Among all the LLM tools applied, ChatGPT was the most commonly mentioned. Other LLM tools included Bard, Microsoft Bing, Scholar AI, Perplexity, Gatortron, Claude, Command-xlarge-nightly, and Bloomz, as well as software developed by researchers based on commonly used LLM kernels. Currently, there are 2 main versions of ChatGPT available: GPT-3 (including GPT-3.5 and GPT-3.5-Turbo) and GPT-4. Most of the studies (48/68, 71%) specified the version of the tool used. The majority of the studies (25/48, 52%) only used GPT-3 or 3.5, likely due to the publication lag because these studies were conducted before the release of GPT-4. Given that GPT-4 outperforms GPT-3 in most tasks, future research should primarily use GPT-4.
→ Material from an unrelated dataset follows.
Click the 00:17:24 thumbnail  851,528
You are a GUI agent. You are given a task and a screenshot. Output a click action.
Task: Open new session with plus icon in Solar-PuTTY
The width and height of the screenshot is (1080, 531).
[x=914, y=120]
Model Performance Evaluation

As shown in Tables 1-3, there is considerable heterogeneity in the definition, measurement, and evaluation of LLM performance across the included studies. Currently, there is no unified research paradigm for the application of LLMs in medicine. Therefore, this review focused on different model performance evaluation metrics according to various application categories. For clinical applications of LLMs, we were particularly concerned with the accuracy of model reasoning and the readability of the generated text; unfortunately, the majority of the studies (39/47, 83%) relied on subjective assessments of the model’s performance. In studies with objective evaluations, the heterogeneity in the subtasks performed by the LLMs (including diagnosis, classification, clinical case analysis, and case text generation) prevented us from pooling the data. For diagnostic tasks alone, the accuracy ranged from 55% to 93% [24,53]. When performing disease classification tasks, GPT-4’s accuracy ranged from 2% to 100% [29,47] (Table 1). In studies on readability, the most commonly used metrics are the Flesch Reading Ease and the Flesch-Kincaid Grade Level (FKGL) scores. The FKGL metric correlates reading difficulty with years of education, providing a straightforward reflection of the readability of generated materials. In these studies, the generated texts had FKGL scores ranging from a minimum of 5.0 [38], indicating primary school reading difficulty, to the maximum required years of education [32], showing significant variability. This variability is likely due to differences in the research questions, methodologies, prompts, and evaluators. In the educational applications (eg, answering questions from examination papers), the most frequently used test source (7/12, 58%) was the Orthopaedic Surgery In-Training Examination (OITE). The test scores are widely recognized as performance evaluation metrics for the models, with final scores ranging from 45% to 73.6% due to differences in models and test selections (Table 2). For applications of LLMs in research and management, the flexible and varied nature of the tasks led to substantial differences in performance measurement and evaluation. Therefore, we collected the model inputs and major findings for a descriptive presentation (Table 3).

Discussion

Overview

Despite the relatively short time since their introduction and the absence of rigorous and comprehensive performance evaluation in highly specialized fields such as orthopedics, it is an undeniable fact that LLMs have already been made accessible to the public. Given the increasing acceptance and widespread adoption of LLMs, it is imperative for orthopedic surgeons to possess a comprehensive understanding of their operational mechanisms and limitations. Users should also delineate the safe application boundaries while harnessing the benefits offered by LLMs, all while mitigating potential risks in their daily clinical practice. This section presents a comprehensive overview of application examples and model performance across diverse fields, while providing strategic approaches to address LLMs based on our findings. In addition, in this section, we critically evaluate research methodologies and offer potential recommendations for future investigations.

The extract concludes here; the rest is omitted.